Trinta anos de agricultura regenerativa transformados numa experiência de hospitalidade.
A marca existente não tinha sido criada para refletir aquilo em que a Casa Vale da Lama se tinha tornado. Não conseguia transmitir a profundidade do projeto e não chegava às pessoas que realmente o valorizariam. Antes de se poder dar início a qualquer trabalho visual, era necessário redefinir o próprio target.
O Walt e a Nita vieram para Portugal à procura de outro ritmo de vida: mais próximo da natureza, mais próximo das pessoas. Em 1994, fundaram uma associação na Serra de Monchique para criar experiências de aprendizagem para crianças e apoiar as famílias locais. Em 2003, um incêndio destruiu a serra e o projeto perdeu a sua sede. À procura de um novo espaço, encontraram em Lagos a oportunidade de um novo começo, bem planeado com vista à sustentabilidade. Veio a permacultura, a produção alimentar, uma comunidade e, para sustentar tudo isto, o agroturismo.
A Casa Vale da Lama é o próximo capítulo: alojamento, restaurante, spa, piscina e experiências práticas na quinta, tudo concebido como um ponto de entrada para aquilo que o projeto tem vindo a ensinar há três décadas. Uma nova linguagem arquitetónica, assente no princípio da arquitetura vernácula, foi moldada para se integrar na paisagem, em vez de a dominar.
Começámos por identificar o target mais relevante. Optámos por não nos direcionar para o mercado do turismo de massa do Algarve, mas sim para um perfil cultural específico: amantes da natureza atraídos pelo sol e pela desconexão, e viajantes com consciência ecológica que procuram experiências autênticas e de baixo impacto, com as quais possam realmente aprender. As tendências confirmam esta orientação: 83% dos viajantes afirmam agora que o turismo sustentável é importante para eles, e prevê-se que o mercado global do agroturismo cresça de 60,89 mil milhões de dólares em 2024 para 79,9 mil milhões de dólares até 2028.
Uma vez que, atualmente, em Portugal, 80% dos visitantes que procuram este tipo de estadia são estrangeiros, posicionámos a Casa Vale da Lama como um destino mediterrânico, a competir com Ibiza, Menorca e a Toscana, onde a sustentabilidade se diferencia mais pelo grau do que pela natureza. A tarefa consistia em deixar claro que a diferença da Casa Vale da Lama era real.
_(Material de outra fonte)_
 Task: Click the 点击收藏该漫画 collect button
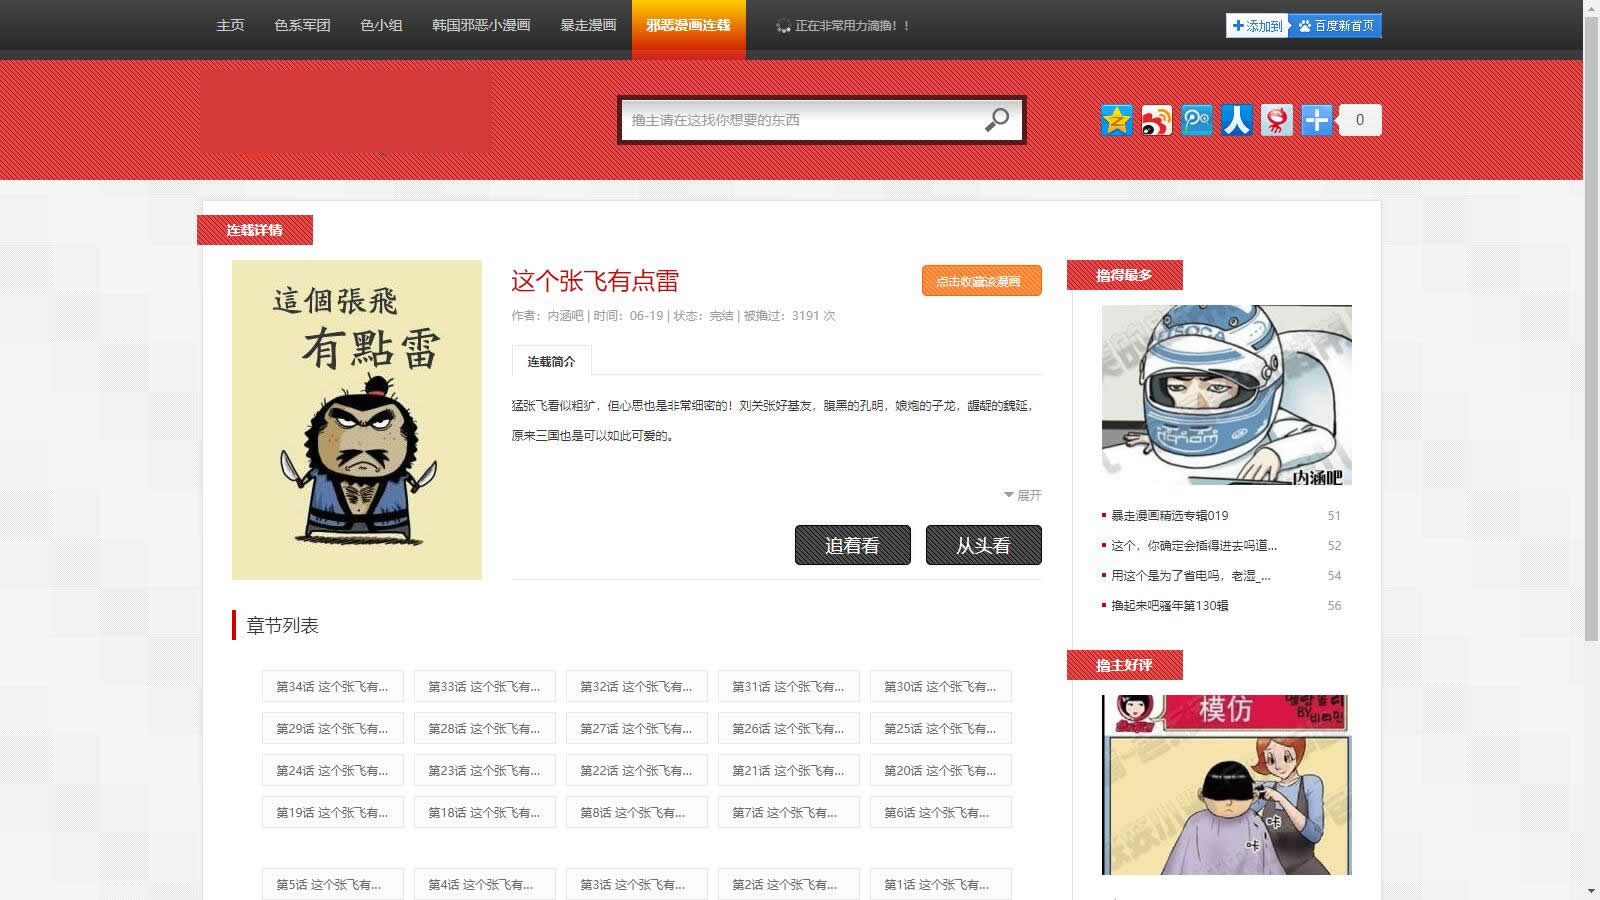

Definimos o posicionamento que resume trinta anos de trabalho: «estadia numa quinta mediterrânica regenerativa e totalmente imersiva no Algarve, em Lagos». Regenerativo» porque a sustentabilidade nunca foi o limite. Vale da Lama centra-se numa agricultura que reconstrói o solo e a biodiversidade e oferece experiências que restauram o corpo, a mente e a alma, uma hospitalidade que restabelece a ligação entre as pessoas e a terra, práticas que regeneram a comunidade local e a tradição mediterrânica.
«Quinta» porque Vale da Lama cultiva a terra onde se situa. “Mãos na terra” para cultivar produtos no local e servi-los da quinta para a mesa. Indo além de um cenário rural para oferecer aos hóspedes uma ligação profunda e viva às estações e aos ciclos. «Estadia» porque é uma casa temporária onde a transformação acontece por si só, com tempo para abrandar o ritmo e espaço para descansar e refletir.
Na criação da identidade visual, fundimos a terra com a «casa», criando o conceito de «agri-tectura»: uma linguagem moderna e minimalista que encontra uma forma comum entre a nova arquitetura e uma enxada — a ferramenta manual que simboliza o início da regeneração. A quinta e a hospitalidade fundem-se num único sistema visual, tendo a terra como ponto de partida e o conforto como elemento sobreposto para quem procura refúgio.